*** Opening of Given information ***

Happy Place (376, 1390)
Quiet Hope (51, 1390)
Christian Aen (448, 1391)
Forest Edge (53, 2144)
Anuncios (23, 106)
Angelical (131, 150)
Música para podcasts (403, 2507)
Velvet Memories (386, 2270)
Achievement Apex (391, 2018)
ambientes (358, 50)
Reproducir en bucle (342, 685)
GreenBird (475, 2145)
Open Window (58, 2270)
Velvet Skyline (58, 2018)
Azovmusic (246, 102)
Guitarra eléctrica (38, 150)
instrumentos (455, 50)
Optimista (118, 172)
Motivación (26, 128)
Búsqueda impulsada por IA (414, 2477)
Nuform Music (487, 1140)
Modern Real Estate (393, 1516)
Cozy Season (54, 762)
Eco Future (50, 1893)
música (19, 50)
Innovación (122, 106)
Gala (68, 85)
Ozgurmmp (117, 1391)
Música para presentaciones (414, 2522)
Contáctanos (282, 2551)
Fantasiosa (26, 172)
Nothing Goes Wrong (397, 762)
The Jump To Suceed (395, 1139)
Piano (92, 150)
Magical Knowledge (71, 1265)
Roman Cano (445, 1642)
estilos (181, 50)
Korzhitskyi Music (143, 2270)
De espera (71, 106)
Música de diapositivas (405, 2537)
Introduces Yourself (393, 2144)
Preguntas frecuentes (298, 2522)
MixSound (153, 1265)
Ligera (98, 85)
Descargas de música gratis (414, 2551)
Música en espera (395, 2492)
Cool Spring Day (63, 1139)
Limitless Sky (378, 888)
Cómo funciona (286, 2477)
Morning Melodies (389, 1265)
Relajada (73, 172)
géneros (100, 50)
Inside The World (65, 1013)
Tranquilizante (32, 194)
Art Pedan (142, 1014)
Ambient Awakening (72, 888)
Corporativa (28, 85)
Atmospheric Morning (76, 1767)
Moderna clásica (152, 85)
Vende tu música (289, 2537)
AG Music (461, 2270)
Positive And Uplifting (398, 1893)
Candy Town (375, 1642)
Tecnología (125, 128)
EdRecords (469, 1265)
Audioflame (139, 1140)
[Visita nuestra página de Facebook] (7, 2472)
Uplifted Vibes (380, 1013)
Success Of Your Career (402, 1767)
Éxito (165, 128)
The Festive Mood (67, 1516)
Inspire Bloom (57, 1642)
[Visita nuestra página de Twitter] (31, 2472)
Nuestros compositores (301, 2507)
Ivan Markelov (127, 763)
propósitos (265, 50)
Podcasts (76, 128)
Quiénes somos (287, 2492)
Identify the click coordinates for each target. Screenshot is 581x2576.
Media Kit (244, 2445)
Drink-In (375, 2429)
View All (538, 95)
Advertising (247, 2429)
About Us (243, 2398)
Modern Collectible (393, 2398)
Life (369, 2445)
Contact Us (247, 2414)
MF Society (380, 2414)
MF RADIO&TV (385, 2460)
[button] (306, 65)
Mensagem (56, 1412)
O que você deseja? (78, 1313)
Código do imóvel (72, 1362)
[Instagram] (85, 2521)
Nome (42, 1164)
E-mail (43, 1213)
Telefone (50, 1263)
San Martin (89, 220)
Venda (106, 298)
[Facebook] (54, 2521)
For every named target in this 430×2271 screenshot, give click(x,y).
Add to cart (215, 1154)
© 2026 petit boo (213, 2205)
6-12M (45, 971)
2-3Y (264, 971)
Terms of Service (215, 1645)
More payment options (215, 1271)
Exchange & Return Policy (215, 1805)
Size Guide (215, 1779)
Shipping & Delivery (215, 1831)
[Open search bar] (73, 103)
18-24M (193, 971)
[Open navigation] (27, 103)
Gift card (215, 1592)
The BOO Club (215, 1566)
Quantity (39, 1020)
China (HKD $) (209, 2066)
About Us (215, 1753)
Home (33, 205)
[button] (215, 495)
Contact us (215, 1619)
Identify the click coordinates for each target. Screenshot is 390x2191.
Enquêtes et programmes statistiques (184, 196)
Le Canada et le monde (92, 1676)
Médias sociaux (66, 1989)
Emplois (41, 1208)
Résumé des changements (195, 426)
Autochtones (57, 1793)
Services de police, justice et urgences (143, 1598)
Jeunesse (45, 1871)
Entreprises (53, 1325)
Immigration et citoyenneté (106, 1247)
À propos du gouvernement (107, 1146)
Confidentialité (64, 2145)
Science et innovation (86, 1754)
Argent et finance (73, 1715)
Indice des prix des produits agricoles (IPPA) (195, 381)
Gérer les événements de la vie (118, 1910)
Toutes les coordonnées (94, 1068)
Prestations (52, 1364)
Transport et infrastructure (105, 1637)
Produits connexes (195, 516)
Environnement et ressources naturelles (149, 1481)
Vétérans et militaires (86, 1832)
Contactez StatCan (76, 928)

*** Close of Given information ***

▶ **Requirement**:
Restate the data above word for word, please.

▶ **Finished task**:
Happy Place (376, 1390)
Quiet Hope (51, 1390)
Christian Aen (448, 1391)
Forest Edge (53, 2144)
Anuncios (23, 106)
Angelical (131, 150)
Música para podcasts (403, 2507)
Velvet Memories (386, 2270)
Achievement Apex (391, 2018)
ambientes (358, 50)
Reproducir en bucle (342, 685)
GreenBird (475, 2145)
Open Window (58, 2270)
Velvet Skyline (58, 2018)
Azovmusic (246, 102)
Guitarra eléctrica (38, 150)
instrumentos (455, 50)
Optimista (118, 172)
Motivación (26, 128)
Búsqueda impulsada por IA (414, 2477)
Nuform Music (487, 1140)
Modern Real Estate (393, 1516)
Cozy Season (54, 762)
Eco Future (50, 1893)
música (19, 50)
Innovación (122, 106)
Gala (68, 85)
Ozgurmmp (117, 1391)
Música para presentaciones (414, 2522)
Contáctanos (282, 2551)
Fantasiosa (26, 172)
Nothing Goes Wrong (397, 762)
The Jump To Suceed (395, 1139)
Piano (92, 150)
Magical Knowledge (71, 1265)
Roman Cano (445, 1642)
estilos (181, 50)
Korzhitskyi Music (143, 2270)
De espera (71, 106)
Música de diapositivas (405, 2537)
Introduces Yourself (393, 2144)
Preguntas frecuentes (298, 2522)
MixSound (153, 1265)
Ligera (98, 85)
Descargas de música gratis (414, 2551)
Música en espera (395, 2492)
Cool Spring Day (63, 1139)
Limitless Sky (378, 888)
Cómo funciona (286, 2477)
Morning Melodies (389, 1265)
Relajada (73, 172)
géneros (100, 50)
Inside The World (65, 1013)
Tranquilizante (32, 194)
Art Pedan (142, 1014)
Ambient Awakening (72, 888)
Corporativa (28, 85)
Atmospheric Morning (76, 1767)
Moderna clásica (152, 85)
Vende tu música (289, 2537)
AG Music (461, 2270)
Positive And Uplifting (398, 1893)
Candy Town (375, 1642)
Tecnología (125, 128)
EdRecords (469, 1265)
Audioflame (139, 1140)
[Visita nuestra página de Facebook] (7, 2472)
Uplifted Vibes (380, 1013)
Success Of Your Career (402, 1767)
Éxito (165, 128)
The Festive Mood (67, 1516)
Inspire Bloom (57, 1642)
[Visita nuestra página de Twitter] (31, 2472)
Nuestros compositores (301, 2507)
Ivan Markelov (127, 763)
propósitos (265, 50)
Podcasts (76, 128)
Quiénes somos (287, 2492)
Identify the click coordinates for each target. Screenshot is 581x2576.
Media Kit (244, 2445)
Drink-In (375, 2429)
View All (538, 95)
Advertising (247, 2429)
About Us (243, 2398)
Modern Collectible (393, 2398)
Life (369, 2445)
Contact Us (247, 2414)
MF Society (380, 2414)
MF RADIO&TV (385, 2460)
[button] (306, 65)
Mensagem (56, 1412)
O que você deseja? (78, 1313)
Código do imóvel (72, 1362)
[Instagram] (85, 2521)
Nome (42, 1164)
E-mail (43, 1213)
Telefone (50, 1263)
San Martin (89, 220)
Venda (106, 298)
[Facebook] (54, 2521)
For every named target in this 430×2271 screenshot, give click(x,y).
Add to cart (215, 1154)
© 2026 petit boo (213, 2205)
6-12M (45, 971)
2-3Y (264, 971)
Terms of Service (215, 1645)
More payment options (215, 1271)
Exchange & Return Policy (215, 1805)
Size Guide (215, 1779)
Shipping & Delivery (215, 1831)
[Open search bar] (73, 103)
18-24M (193, 971)
[Open navigation] (27, 103)
Gift card (215, 1592)
The BOO Club (215, 1566)
Quantity (39, 1020)
China (HKD $) (209, 2066)
About Us (215, 1753)
Home (33, 205)
[button] (215, 495)
Contact us (215, 1619)
Identify the click coordinates for each target. Screenshot is 390x2191.
Enquêtes et programmes statistiques (184, 196)
Le Canada et le monde (92, 1676)
Médias sociaux (66, 1989)
Emplois (41, 1208)
Résumé des changements (195, 426)
Autochtones (57, 1793)
Services de police, justice et urgences (143, 1598)
Jeunesse (45, 1871)
Entreprises (53, 1325)
Immigration et citoyenneté (106, 1247)
À propos du gouvernement (107, 1146)
Confidentialité (64, 2145)
Science et innovation (86, 1754)
Argent et finance (73, 1715)
Indice des prix des produits agricoles (IPPA) (195, 381)
Gérer les événements de la vie (118, 1910)
Toutes les coordonnées (94, 1068)
Prestations (52, 1364)
Transport et infrastructure (105, 1637)
Produits connexes (195, 516)
Environnement et ressources naturelles (149, 1481)
Vétérans et militaires (86, 1832)
Contactez StatCan (76, 928)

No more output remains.